劉季冷冷搖頭:“這恐怕不行。”
“田契和地契較易轉換,但錢財太沉重,搬動不便。這五千畝地一分也不能少。因為……”
“這關系各位兄弟的性命。”
“而且這筆交易還需要賄賂秦軍將領。”
“五千畝并不多。”
“如果我只是滿足了秦軍將領的要求,那我的兄弟們分得的地就會減少,到時候他們必定不滿,我也無法保證他們不會作出過激之舉。所以我請求的五千畝是最為合理的權衡,這也是為諸位公子著想。”
屈通臉色數次變換,但他知道事情的嚴峻性,也不敢再多言。
咬了咬牙,屈通說:“劉兄一片誠心相待,我又豈能讓你為難?五千畝就五千畝,一分也不能少。”
“不過此事關系我們的性命,請劉兄詳細解說一下,以便我們完全放心。”
劉季笑著回答:“這是當然的。”
“在我來之前仔細思量過。”
“大秦這次的行動必然迅猛無比,我認為壽春的地方士卒不會參加。起碼在抓捕三大世家的時候,都是由咸陽來的士兵執行。所以在這樣的情況下,要想增加逃離成功的機會,只能向咸陽來的士兵下手。”
“秦軍一向輕視我們這些楚人,普通士兵不會輕易接受賄賂,唯有說服那位秦將。正如老話所說,重賞之下必有勇夫,我相信只要給予足夠的利益,秦將必定會有一定的讓步。”
“想讓各位公子安然逃走,只有采取‘以秦扮楚’的方式,即公子們穿上秦卒的甲胄,混入秦軍搜捕隊列,從而在抓捕期間找到合適的時機逃出府宅,屆時我會在城內接應,帶你們逃出壽春。”
“五千畝地換十副甲胄,這筆交易絕對不吃虧!”
長青
聽到劉季的話,屈博等人不禁心生幾分波動。
如果劉季真的能得到十副秦軍甲胄,在混入秦軍的混亂場面中,他們或許確實可以逃出去。但他們不只是想要逃出去,更希望能徹底逃離楚地。

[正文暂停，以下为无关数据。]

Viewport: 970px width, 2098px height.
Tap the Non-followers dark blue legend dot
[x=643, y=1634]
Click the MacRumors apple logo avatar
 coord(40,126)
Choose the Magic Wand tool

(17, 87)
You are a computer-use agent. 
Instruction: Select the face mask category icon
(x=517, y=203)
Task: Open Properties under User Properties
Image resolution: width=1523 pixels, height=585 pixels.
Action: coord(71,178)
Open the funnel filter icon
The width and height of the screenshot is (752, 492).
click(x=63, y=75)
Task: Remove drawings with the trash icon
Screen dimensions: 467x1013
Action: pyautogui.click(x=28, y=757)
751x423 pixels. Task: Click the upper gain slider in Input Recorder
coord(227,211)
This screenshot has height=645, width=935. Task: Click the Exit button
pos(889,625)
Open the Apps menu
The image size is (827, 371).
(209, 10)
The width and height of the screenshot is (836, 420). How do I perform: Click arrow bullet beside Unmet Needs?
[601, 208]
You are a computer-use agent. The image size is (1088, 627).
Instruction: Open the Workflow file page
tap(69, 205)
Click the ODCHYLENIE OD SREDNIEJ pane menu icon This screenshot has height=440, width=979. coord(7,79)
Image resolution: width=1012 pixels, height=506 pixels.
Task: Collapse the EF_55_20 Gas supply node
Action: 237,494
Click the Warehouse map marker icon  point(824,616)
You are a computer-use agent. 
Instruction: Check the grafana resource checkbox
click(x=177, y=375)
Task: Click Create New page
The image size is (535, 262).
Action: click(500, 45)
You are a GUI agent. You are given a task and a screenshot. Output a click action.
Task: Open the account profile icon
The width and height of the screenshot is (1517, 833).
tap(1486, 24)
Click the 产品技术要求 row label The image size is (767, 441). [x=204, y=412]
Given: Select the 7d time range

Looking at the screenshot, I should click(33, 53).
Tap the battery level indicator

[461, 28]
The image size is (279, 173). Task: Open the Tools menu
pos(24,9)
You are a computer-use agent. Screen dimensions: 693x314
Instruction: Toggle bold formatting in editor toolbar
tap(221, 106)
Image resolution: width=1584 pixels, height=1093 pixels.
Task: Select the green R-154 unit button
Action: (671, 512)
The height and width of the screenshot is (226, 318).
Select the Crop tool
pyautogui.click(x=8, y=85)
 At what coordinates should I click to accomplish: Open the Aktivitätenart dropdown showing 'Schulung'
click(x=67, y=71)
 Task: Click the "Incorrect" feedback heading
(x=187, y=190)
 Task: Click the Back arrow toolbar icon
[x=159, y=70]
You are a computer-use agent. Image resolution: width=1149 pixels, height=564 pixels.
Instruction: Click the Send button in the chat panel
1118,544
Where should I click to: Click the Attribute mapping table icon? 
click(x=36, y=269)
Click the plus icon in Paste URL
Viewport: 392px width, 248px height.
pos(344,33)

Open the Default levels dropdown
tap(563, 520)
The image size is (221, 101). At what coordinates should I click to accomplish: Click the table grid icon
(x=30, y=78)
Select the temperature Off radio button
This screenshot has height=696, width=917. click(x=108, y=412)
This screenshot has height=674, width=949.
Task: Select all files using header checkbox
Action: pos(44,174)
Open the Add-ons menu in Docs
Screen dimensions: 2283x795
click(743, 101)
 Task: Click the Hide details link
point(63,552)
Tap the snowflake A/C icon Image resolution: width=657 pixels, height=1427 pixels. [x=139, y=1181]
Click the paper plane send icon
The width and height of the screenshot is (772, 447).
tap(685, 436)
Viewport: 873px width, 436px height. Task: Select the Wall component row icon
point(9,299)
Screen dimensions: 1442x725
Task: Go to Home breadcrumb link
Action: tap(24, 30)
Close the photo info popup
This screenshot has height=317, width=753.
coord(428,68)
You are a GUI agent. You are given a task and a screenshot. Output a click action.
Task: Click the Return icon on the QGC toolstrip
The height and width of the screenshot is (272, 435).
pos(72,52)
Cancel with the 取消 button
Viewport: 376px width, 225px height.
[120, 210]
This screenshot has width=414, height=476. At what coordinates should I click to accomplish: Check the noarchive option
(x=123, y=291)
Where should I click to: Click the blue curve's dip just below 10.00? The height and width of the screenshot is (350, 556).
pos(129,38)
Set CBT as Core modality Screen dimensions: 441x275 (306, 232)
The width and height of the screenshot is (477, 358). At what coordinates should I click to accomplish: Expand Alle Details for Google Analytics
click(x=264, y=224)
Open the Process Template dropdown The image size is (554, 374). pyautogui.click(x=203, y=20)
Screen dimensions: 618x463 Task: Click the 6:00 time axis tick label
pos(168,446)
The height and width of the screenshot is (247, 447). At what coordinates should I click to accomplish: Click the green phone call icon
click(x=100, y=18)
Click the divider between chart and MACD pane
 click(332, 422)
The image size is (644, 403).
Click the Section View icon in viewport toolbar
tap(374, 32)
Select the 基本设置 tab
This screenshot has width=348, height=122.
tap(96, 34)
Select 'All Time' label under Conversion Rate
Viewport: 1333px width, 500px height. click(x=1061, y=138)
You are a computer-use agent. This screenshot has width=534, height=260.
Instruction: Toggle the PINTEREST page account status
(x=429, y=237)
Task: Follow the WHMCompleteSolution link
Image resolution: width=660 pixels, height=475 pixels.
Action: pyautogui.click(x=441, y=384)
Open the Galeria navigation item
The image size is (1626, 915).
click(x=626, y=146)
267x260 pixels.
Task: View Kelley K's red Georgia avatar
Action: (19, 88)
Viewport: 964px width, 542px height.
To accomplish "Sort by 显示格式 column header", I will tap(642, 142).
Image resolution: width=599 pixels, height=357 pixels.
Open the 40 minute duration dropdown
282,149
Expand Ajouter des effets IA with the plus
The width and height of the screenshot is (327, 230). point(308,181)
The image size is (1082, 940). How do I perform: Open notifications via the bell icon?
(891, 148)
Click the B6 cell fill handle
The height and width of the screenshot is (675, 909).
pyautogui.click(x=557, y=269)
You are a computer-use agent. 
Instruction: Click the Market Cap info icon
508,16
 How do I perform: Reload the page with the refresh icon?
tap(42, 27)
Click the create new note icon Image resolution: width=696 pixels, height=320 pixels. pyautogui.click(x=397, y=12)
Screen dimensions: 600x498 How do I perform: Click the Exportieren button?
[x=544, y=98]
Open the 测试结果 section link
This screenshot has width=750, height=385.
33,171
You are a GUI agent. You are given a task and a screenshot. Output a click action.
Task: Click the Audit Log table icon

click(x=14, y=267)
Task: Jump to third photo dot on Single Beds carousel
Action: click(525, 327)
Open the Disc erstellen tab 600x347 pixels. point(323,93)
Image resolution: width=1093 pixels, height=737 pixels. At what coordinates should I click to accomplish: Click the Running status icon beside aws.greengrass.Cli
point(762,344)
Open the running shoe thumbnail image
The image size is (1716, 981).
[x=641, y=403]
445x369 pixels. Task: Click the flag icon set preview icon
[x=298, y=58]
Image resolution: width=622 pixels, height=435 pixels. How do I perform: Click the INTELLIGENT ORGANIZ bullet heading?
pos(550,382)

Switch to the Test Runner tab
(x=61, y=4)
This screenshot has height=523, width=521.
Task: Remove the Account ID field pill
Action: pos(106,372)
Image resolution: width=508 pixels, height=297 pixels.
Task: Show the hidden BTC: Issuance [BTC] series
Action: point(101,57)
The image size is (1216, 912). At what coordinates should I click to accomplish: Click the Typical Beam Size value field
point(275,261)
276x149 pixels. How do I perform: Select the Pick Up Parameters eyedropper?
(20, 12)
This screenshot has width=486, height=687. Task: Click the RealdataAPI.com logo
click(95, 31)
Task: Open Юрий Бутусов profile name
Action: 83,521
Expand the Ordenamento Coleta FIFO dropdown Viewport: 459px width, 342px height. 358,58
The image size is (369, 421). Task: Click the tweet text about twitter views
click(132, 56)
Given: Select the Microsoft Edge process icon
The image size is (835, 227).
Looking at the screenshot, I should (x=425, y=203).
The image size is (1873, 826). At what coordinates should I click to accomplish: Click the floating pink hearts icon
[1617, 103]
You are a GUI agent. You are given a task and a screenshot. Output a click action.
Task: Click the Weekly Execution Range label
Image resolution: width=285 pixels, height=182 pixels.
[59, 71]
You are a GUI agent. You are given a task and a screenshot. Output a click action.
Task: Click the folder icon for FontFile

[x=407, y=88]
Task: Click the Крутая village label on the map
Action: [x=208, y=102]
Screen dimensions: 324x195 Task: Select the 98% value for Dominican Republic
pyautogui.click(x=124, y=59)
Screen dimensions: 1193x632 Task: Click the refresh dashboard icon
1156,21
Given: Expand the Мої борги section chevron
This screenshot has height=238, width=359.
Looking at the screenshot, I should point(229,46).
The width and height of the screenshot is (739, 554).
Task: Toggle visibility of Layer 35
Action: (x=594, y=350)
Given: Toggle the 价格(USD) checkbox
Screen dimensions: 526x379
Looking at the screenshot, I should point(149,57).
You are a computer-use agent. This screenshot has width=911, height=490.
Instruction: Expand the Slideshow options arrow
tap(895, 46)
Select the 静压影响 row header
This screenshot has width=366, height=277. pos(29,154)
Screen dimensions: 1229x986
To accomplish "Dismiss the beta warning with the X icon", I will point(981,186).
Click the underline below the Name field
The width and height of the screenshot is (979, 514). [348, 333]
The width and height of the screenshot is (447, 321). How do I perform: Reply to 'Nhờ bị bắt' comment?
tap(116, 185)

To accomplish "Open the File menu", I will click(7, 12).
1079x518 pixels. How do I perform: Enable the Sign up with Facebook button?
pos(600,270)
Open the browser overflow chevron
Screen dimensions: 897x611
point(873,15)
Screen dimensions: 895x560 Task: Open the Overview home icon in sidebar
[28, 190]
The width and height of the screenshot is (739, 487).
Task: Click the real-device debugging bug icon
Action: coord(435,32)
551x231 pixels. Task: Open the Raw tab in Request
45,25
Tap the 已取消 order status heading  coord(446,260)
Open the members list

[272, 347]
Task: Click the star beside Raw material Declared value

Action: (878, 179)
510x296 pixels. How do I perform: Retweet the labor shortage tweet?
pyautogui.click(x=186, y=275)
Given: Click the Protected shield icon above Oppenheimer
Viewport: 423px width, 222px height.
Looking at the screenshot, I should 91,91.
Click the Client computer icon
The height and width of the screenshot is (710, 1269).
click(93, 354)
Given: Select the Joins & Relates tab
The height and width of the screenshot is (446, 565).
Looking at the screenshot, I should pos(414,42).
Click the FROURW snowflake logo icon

當前楚地的官員貴族們已經視他們為死敵,一旦被抓,必遭殺身之禍。
十副甲胄顯然不夠,甚至遠不夠!
屈博目光閃爍,詢問道:“十副甲胄確實令人向往,但仍不夠保險。現在我們已經與其他貴族徹底決裂,留在楚地無疑危險重重。所以劉兄,能否想辦法給我們十匹馬?價錢好商量。”
其他人頓時眼前一亮,紛紛表示贊同:“對啊,楚地已經不安全了,我們的目的是不僅脫逃城外,還要離開楚地。既然你能搞到甲胄,馬匹應該不成問題。”
“若你覺得錢財不足,我還藏有一些私財,只要你弄到馬匹,一切都可以談。”
“請劉兄幫忙。”
“……”
其他人均表示同意。
劉季滿臉意動,但最終還是搖頭拒絕:
“金錢我很需要,但馬匹確實辦不到。即便是那十副甲胄,我幾乎也冒著極大的風險才能拿到。馬匹目標太明顯,那位秦將確實愿意報答我們,但為此付出性命,顯然是不可能答應的事情。”
“別再讓我難做吧。這件事做不到就是做不到。”
見到劉季拒絕得如此堅決,屈博等人眼神黯淡下來。但他們也知道劉季所說的實話,在現實生活中,別說十匹馬,就連一匹馬也會引起關注。如果真有一隊馬匹站在一旁,反而更容易引人注意,不利于他們的逃跑。
只不過劉季竟然能夠拿到秦軍的甲胄,難免令他們心中多了幾分幻想。